Copy the lines of the listing below word for word, starting at the line that contains "Image resolution: width=1055" and ending at the line that contains "This screenshot has height=297, width=327.", and nothing else.

---

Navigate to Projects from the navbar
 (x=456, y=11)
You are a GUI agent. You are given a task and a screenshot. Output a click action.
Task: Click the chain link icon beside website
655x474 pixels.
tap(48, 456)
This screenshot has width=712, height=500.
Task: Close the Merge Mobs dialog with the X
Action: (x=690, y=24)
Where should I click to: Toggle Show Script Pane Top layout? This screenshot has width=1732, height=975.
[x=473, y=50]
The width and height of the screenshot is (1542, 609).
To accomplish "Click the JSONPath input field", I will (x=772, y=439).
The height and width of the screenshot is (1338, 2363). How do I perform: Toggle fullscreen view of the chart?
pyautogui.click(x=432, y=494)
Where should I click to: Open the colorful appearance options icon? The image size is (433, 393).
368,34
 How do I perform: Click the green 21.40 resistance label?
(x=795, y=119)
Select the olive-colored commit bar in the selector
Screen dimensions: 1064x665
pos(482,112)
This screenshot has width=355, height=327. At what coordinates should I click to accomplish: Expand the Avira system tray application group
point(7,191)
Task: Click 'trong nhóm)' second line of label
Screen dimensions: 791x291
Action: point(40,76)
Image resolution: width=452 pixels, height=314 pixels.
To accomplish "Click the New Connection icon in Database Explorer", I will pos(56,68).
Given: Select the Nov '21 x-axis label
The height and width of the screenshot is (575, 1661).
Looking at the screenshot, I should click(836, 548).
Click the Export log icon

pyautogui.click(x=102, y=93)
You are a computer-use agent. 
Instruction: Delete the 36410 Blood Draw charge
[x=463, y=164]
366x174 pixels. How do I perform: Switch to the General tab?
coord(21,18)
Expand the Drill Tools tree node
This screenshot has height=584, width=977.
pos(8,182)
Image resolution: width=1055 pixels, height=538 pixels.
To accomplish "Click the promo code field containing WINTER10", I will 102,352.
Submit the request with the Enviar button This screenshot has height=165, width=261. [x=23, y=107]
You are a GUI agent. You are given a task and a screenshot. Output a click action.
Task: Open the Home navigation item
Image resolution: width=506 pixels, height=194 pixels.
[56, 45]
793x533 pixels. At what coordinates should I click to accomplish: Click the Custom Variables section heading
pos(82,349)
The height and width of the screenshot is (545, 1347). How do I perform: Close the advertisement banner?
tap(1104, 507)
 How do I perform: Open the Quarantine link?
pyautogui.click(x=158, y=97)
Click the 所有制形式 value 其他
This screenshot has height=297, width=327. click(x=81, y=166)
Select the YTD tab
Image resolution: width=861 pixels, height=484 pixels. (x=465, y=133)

---

> **Complete answer**
Image resolution: width=1055 pixels, height=538 pixels.
To accomplish "Click the promo code field containing WINTER10", I will 102,352.
Submit the request with the Enviar button This screenshot has height=165, width=261. [x=23, y=107]
You are a GUI agent. You are given a task and a screenshot. Output a click action.
Task: Open the Home navigation item
Image resolution: width=506 pixels, height=194 pixels.
[56, 45]
793x533 pixels. At what coordinates should I click to accomplish: Click the Custom Variables section heading
pos(82,349)
The height and width of the screenshot is (545, 1347). How do I perform: Close the advertisement banner?
tap(1104, 507)
 How do I perform: Open the Quarantine link?
pyautogui.click(x=158, y=97)
Click the 所有制形式 value 其他
This screenshot has height=297, width=327. click(x=81, y=166)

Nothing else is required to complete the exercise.